Impact of smacking ban on number of court cases ‘remains to be seen’, MSPs told

Scotland’s top prosecutor has said it “remains to be seen” if bringing in a ban on smacking will result in an increase in parents being prosecuted for assault.

Lord Advocate James Wolffe QC said the impact of the proposed legislation is still “unknown”.

The law in Scotland allows parents to be prosecuted for an assault on their children, but they can mount a defence of “reasonable chastisement”.

Green MSP John Finnie has brought forward a members Bill to remove this defence from the law, but critics have voiced concerns that such a change could result in hundreds of parents being prosecuted for simply disciplining their children.

Giving evidence to MSPs on Holryood’s Equalities Committee on the impact the Children (Equal Protection from Assault) (Scotland) Bill would have, the Lord Advocate said: “It is unknown in the true sense whether this will result in an increase in cases being reported or not.

“We do see if there is new legislation and attendant publicity around that that may result in an increase in reporting, partly because attitudes change and people are sensitised to behaviour that they might not otherwise have reported.

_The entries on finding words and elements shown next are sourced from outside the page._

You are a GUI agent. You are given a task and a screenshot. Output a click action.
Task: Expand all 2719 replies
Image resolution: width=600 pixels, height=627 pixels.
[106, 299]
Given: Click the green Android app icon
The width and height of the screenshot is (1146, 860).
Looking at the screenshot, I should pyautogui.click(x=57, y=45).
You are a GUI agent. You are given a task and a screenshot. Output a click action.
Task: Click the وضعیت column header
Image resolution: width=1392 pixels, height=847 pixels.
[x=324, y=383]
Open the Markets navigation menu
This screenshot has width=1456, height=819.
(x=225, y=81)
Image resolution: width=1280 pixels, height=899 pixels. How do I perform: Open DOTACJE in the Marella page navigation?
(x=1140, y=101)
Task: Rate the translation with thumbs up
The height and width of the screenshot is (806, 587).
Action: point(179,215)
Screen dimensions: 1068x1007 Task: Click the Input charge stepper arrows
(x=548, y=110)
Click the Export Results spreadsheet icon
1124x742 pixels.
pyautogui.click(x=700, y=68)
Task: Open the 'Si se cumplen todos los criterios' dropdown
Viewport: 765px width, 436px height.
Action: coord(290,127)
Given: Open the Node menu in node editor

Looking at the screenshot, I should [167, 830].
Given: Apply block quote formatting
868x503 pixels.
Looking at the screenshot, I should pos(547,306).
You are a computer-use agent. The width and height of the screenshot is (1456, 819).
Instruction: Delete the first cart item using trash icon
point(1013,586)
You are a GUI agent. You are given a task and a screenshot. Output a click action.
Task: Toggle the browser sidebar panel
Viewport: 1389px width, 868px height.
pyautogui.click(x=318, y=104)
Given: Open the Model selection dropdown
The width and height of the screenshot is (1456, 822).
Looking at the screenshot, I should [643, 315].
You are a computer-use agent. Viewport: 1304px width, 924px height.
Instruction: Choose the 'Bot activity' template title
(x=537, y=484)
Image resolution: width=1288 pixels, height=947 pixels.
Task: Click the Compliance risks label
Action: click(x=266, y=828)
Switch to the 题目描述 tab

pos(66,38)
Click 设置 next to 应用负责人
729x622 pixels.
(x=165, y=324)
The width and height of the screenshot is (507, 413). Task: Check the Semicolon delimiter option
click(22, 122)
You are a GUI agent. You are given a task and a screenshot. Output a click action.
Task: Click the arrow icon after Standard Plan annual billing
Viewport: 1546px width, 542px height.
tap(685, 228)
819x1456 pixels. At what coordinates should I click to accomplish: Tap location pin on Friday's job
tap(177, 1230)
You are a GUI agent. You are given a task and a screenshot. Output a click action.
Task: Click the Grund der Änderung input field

“At the same time, no doubt it might have an impact in changing behaviours in another direction.

“So the questions of whether there will be more cases reported is something that remains to be seen.”

There is no “statistical information on the incidence to which the defence is relied on by accused persons in these cases”, Mr Wolffe told the committee.

Anne Marie Hicks, the national procurator fiscal for domestic abuse in Scotland, said an estimated 500 cases a year of parents assaulting their children are currently prosecuted.

“The numbers are small on any kind of reading,” she said.

“That’s within a framework where we have the statutory defence, but even taking that into account the numbers are small and whether there is some increase, we have to wait and see.”

However experience from other countries that have implemented a ban “has suggested you won’t see really significant increases in prosecution”, she said.

If the Bill is passed by Holyrood, Mr Wolffe said he would issue guidelines to Police Scotland on how the change in the law should be applied.

Lord Advocate says if the Bill passes he will issue new guidance to the police. pic.twitter.com/GZVx74b36K

— Be Reasonable (@reasonablescot) June 6, 2019

“Those guidelines and prosecutorial policy will support a proportionate and appropriate response to the individual circumstances of particular cases,” he told MSPs.

He said the Bill would “simplify the law by removing from the law on assault the defence of reasonable chastisement”.

The Lord Advocate added: “As the law currently stands, parents do not have an unqualified right to smack or chastise a child. Subject to the defence of reasonable chastisement, an assault by a parent on a child is a criminal offence.

“Allegations that a parent has assaulted their child are investigated by the police and reported to the Crown and maybe are prosecuted.”

Ms Hicks said: “At the moment we have this available defence, it is only an available defence, it is not a barrier to cases being prosecuted.

“In a sense it just provides clarity that it is no longer a defence to use physical violence as a form of punishment on your children, that I suppose is a clearer statement than what is at the moment, which is it might be and it might not be.”